Martial Blin présentait des objets steampunk issus de l’upcycling, tandis qu’Alexandre Thomas exposait des décorations en zinc entièrement découpées à la main. Elisabeth Loupias proposait des structures en bronze anodisé et terre cuite patinée, et a présenté une sculpture collective réalisée sur place lors de la soirée précédente.
Dans le même esprit de volume et de matière, Jennifer De Meulenaere exposait des pièces céramiques modelées et des toiles textiles en relief, utilisant tissage et tufting pour créer textures et volumes.
Enfin, Lola Torreilles présentait ses tissus patchwork et travaux de tapisserie d’ameublement, avec une création réalisée en direct durant la soirée, mêlant savoir-faire traditionnel et sensibilité contemporaine.
Immersion et création numérique
Olivier Toma présentait peintures abstraites sur différents supports et, avec Ismaël Tharin (société OBVI), quelques participant·e·s ont expérimenté Sakura, première œuvre immersive et multisensorielle réalisée sur plexiglass et déclinée en 3D dans le métavers via un casque de réalité virtuelle.
Performances : corps, voix, musique
Mathilde Michaud, avec son projet Instructions pour voler, a créé une rencontre singulière entre danse aérienne, poésie, bioacoustique et arts visuels. Sa performance combinait pole dance et cerceau avec une musique composée par le duo Keryda avec Sara Evans à la harpe et Damien Papin à la contrebasse accompagné par les signaux électriques naturels produits par une plante.
Par la suite, Mathilde a performé avec un slam produit par Marc D., en l’honneur de L’Atelier des 5 Sens et des personnes qui font vivre le lieu.
La performance s’est ensuite prolongée par une improvisation avec le violoniste Piotr Sapieja, mêlant violon, chant et percussions dans une interaction attentive et harmonieuse. Mathilde a enfin performé avec Patricia Pijot, pianiste et artiste peintre, donnant lieu à une création simultanée en live où peinture, slam et danse se répondaient dans un même élan créatif.
La musique s’est imposée comme un langage commun, tissant des liens entre les participant·es et les artistes. Jean-Philippe Bout, Jamel Houachi et Piotr Sapieja ont improvisé ensemble, mêlant batterie, guitare, violon et voix, dans une interaction fluide où chaque geste et chaque son résonnaient avec les autres. Cette création collective a révélé une véritable osmose, pleinement inscrite dans l’élan du passionnisme défini par l’Atelier : un partage intense, immédiat et vivant, où l’art devient expérience.
Art Deal : rendre l’art accessible
Tout au long de la soirée, le dispositif Art Deal proposait des réductions exceptionnelles sur les œuvres exposées par les artistes.
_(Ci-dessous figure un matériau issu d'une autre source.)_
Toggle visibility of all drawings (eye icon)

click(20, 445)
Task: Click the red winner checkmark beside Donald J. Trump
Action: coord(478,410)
Une démarche en cohérence avec le modèle zéro commission de l’Atelier des 5 Sens, affirmant une volonté concrète de rendre l’art accessible.
Les premiers éclats d’un lieu vivant
Cette soirée a marqué la fin de l’année tout en ouvrant une nouvelle étape pour l’Atelier. Un lieu pas encore officiellement ouvert, mais déjà pleinement habité.
Un immense merci à l’ensemble des artistes, performeur·euses, musicien·nes, publics, proches et soutiens.
Ces moments marquent les prémices d’un espace appelé à se développer et à continuer de faire de l’art un terrain commun accessible à tous·tes.